An SDD subset example for Data Interchange
P. Bryan Heidorn, Graduate School of Library and Information Science, University of Illinois at Urbana-Champaign

A variant of the TDWG Structure of Descriptive Data (SDD) proposed representation for descriptive data was integrated into two applications to explore the strengths and weaknesses of the approach. While the computer applications can insolate end users, such as taxonomists, from complexity, the details of the SDD must be addressed by the computer program developers and must capture the information needs of the taxonomists. This presentation addresses this issue of implementation complexity since this complexity can become a barrier to wide spread adoption of a standard. The first of the two applications that were developed is OpenKey. OpenKey allows taxonomists creating species descriptions for interactive keys to coordinate their character group, character, state vocabularies and images over the World Wide Web. The second application, the Biological Information Browsing Environment (BIBE), is a descendent of a system previously presented at this conference. BIBE is a combination full text search tool and state driven interactive key. BIBE was modified to index SDD style descriptions and generate interface characteristics from this structure.

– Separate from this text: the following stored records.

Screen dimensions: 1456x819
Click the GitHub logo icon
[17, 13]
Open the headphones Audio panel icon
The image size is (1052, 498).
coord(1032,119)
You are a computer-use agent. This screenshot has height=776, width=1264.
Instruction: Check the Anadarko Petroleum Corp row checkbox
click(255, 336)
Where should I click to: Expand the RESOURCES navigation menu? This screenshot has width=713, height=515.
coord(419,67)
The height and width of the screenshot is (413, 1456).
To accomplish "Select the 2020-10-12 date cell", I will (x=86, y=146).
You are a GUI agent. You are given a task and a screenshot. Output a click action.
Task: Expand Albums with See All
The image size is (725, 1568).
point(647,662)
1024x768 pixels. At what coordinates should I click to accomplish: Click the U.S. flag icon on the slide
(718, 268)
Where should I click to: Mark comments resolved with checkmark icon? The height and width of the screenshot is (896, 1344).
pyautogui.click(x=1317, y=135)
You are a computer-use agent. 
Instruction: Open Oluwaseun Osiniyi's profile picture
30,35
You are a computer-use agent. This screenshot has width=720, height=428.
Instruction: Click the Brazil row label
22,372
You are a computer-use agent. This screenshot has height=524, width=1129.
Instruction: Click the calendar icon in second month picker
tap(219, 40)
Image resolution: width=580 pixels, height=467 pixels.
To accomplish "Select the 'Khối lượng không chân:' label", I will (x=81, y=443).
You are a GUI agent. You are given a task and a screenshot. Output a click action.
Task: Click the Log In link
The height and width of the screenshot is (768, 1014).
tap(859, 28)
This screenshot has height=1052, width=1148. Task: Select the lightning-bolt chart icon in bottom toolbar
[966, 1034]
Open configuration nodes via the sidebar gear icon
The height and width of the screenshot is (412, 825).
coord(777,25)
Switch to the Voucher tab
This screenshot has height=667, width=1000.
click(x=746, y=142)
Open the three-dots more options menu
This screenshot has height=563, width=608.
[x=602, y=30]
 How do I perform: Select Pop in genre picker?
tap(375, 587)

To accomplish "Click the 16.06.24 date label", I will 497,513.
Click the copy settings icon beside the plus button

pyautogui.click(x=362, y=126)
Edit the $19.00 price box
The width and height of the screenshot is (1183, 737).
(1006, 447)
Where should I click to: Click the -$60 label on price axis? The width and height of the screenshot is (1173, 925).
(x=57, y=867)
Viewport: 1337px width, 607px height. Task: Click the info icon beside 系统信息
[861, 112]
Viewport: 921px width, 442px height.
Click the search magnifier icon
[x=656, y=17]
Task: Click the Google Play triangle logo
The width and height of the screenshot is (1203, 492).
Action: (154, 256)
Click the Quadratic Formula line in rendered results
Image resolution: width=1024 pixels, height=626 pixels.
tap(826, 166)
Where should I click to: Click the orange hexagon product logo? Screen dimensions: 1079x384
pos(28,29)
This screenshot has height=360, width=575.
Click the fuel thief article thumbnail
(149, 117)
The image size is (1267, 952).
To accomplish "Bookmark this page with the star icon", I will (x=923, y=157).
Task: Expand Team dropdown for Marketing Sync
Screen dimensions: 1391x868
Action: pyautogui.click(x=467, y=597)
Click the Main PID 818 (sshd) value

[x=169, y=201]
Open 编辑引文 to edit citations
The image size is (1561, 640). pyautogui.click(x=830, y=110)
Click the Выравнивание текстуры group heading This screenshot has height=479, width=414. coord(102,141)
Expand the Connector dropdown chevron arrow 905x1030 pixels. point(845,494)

OpenKey maintains the descriptive data in a series of relational database tables for internal OpenKey use but uses a variant of SDD proposed standard to export data to BIBE and hopefully, other applications. SDD is not an accepted standard but this work is indicative of the representational format and operations that will be enabled by the standard. It also demonstrates some of the difficulties that will be encountered with its implementation.

The main difficulties encountered were complexity, and difficulty distinguishing vocabulary from format. The main problems with complexity arise from two sources, the underlying domain and the XML tools and syntax. There is little that can be done to avoid the domain complexity completely but these complexities will make implementation of any standard difficult. As examples, we will look at representational models for real number ranges and character images and species images. The verbosity and complexity of the XML standard and the rapid evolution of representational tools being built on top of the basic XML framework give application developers powerful implementation options but also are difficult for application developers to master.